RAW DATA »
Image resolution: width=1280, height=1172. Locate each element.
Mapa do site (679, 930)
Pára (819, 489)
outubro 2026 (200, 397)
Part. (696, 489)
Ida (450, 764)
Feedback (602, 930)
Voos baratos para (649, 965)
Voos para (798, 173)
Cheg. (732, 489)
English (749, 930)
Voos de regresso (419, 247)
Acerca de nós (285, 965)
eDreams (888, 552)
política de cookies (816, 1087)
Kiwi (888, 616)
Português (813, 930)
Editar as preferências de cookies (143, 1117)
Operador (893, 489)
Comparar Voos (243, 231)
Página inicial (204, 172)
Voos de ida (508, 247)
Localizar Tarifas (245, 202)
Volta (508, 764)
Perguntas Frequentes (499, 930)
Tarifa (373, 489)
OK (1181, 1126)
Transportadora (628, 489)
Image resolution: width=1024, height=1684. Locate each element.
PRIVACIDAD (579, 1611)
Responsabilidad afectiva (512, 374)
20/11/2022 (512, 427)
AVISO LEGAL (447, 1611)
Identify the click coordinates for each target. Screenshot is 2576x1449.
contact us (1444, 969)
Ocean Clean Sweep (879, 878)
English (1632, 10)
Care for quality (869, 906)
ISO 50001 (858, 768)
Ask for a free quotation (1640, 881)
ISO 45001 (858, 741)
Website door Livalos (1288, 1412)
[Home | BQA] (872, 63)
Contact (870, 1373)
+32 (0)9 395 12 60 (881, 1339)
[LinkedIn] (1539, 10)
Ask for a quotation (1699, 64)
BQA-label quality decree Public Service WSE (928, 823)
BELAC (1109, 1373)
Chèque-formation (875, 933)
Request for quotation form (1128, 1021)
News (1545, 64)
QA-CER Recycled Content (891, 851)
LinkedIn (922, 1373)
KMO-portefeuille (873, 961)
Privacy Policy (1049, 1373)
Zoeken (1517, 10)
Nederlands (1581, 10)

TASK REQUIREMENTS »
What is needed is an exact copy of the lines above, from the one containing "Responsabilidad afectiva (512, 374)" through the one containing "Privacy Policy (1049, 1373)", with nothing added.

RESULT OF THE TASK »
Responsabilidad afectiva (512, 374)
20/11/2022 (512, 427)
AVISO LEGAL (447, 1611)
Identify the click coordinates for each target. Screenshot is 2576x1449.
contact us (1444, 969)
Ocean Clean Sweep (879, 878)
English (1632, 10)
Care for quality (869, 906)
ISO 50001 (858, 768)
Ask for a free quotation (1640, 881)
ISO 45001 (858, 741)
Website door Livalos (1288, 1412)
[Home | BQA] (872, 63)
Contact (870, 1373)
+32 (0)9 395 12 60 (881, 1339)
[LinkedIn] (1539, 10)
Ask for a quotation (1699, 64)
BQA-label quality decree Public Service WSE (928, 823)
BELAC (1109, 1373)
Chèque-formation (875, 933)
Request for quotation form (1128, 1021)
News (1545, 64)
QA-CER Recycled Content (891, 851)
LinkedIn (922, 1373)
KMO-portefeuille (873, 961)
Privacy Policy (1049, 1373)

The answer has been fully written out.